Both Hagar and Abraham then become aware of the means to save themselves and their sons – Hagar sees the well of water and immediately fills the skin with water and gives it to the child to drink. Abraham sees the ram caught by its horns in a thicket and offers it up instead of Isaac. The angel offers both boys the blessing of greatness – for Ishmael, it’s nationhood, for Isaac both nationhood and national territory.
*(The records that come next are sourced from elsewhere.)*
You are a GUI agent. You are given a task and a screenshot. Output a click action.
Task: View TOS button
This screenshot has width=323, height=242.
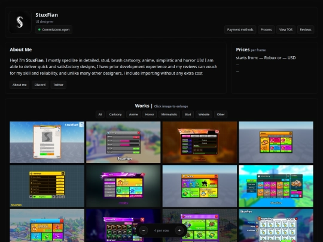[286, 30]
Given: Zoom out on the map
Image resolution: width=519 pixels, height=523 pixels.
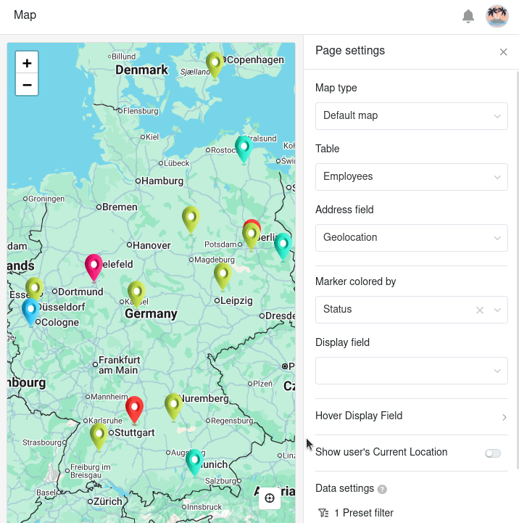Looking at the screenshot, I should (x=27, y=84).
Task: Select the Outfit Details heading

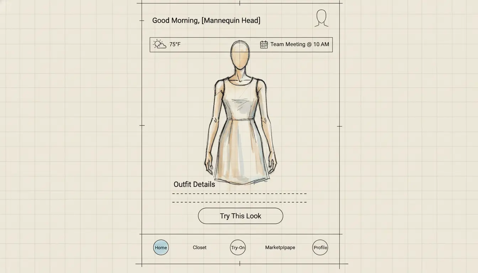Action: coord(194,184)
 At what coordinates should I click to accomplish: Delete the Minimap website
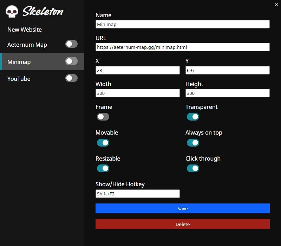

There is a close and similar pattern to the lives of these two boys – both beloved by their father Abraham, and by their mothers, Sarah and Hagar. Of Ishmael and Isaac’s relationship, we know only here that the son of Hagar was ‘playing’ – a pun on Isaac’s name – m’tzachek. Sarah’s decisiveness in casting out her slave girl and her son comes about because of this interaction: ‘The son of that slave shall not share in the inheritance with my son Isaac’ (Genesis 21:10). She sees in this simple act – of childhood encounter – the frightening vision of what the future might hold: Ishmael intruding into the space of Isaac, her own son.

Abraham’s emotions prevent him from understanding the consequences of this relationship between Ishmael and Isaac. God confirms Sarah’s judgement. What Sarah sees is that these two brothers cannot possibly coexist. ‘Though they seem to be playing together, there is murder in the wind’ (Avivah Gottlieb Zornberg, The Beginnings of Desire, page 135). Sarah sees in her son and Ishmael, a replaying of Cain and Abel. Rashi cites the midrash that the boys are playing a kind of William Tell game, with Ishmael shooting arrows at Isaac and then claiming, ‘But I’m only playing.’ They would go out into the field, says Rashi – echoing the verse earlier on in Genesis where Cain and Abel confront each other in the field, precisely the place where Cain murders Abel.

Sarah dies without being able to reverse this image of two brothers in conflict with each other. The image resonates painfully. We think of Israel and Palestine and ask ourselves, will these two peoples ever live peaceably with each other? Is it possible to create a parity without removing or oppressing one people to make place for the primacy of the other?

We think of our own nation here in the UK, divided, exhausted by the endless conflict and bickering around Brexit. And we ask ourselves, what needs to give for there to be compromise? What must happen to heal the fractures in the nation, in communities and families? Sarah dies because her vision of humanity is one-sided – Isaac only in the world.

And Abraham’s vision of the world? It’s more complex, more painful, involved and emotional. He is the father of two beloved sons, the only sons of their mother. He is capable of differentiation, of recognising the rights of both his sons and his own responsibilities to them both. In the Torah, both Ishmael and Isaac come together to bury their father in the cave of Machpelah and in the verses that follow, it is clear that both brothers establish their line through their descendants. Both fulfil the promise made to their father by the angel of God and offer a message of companionship, healing and hope.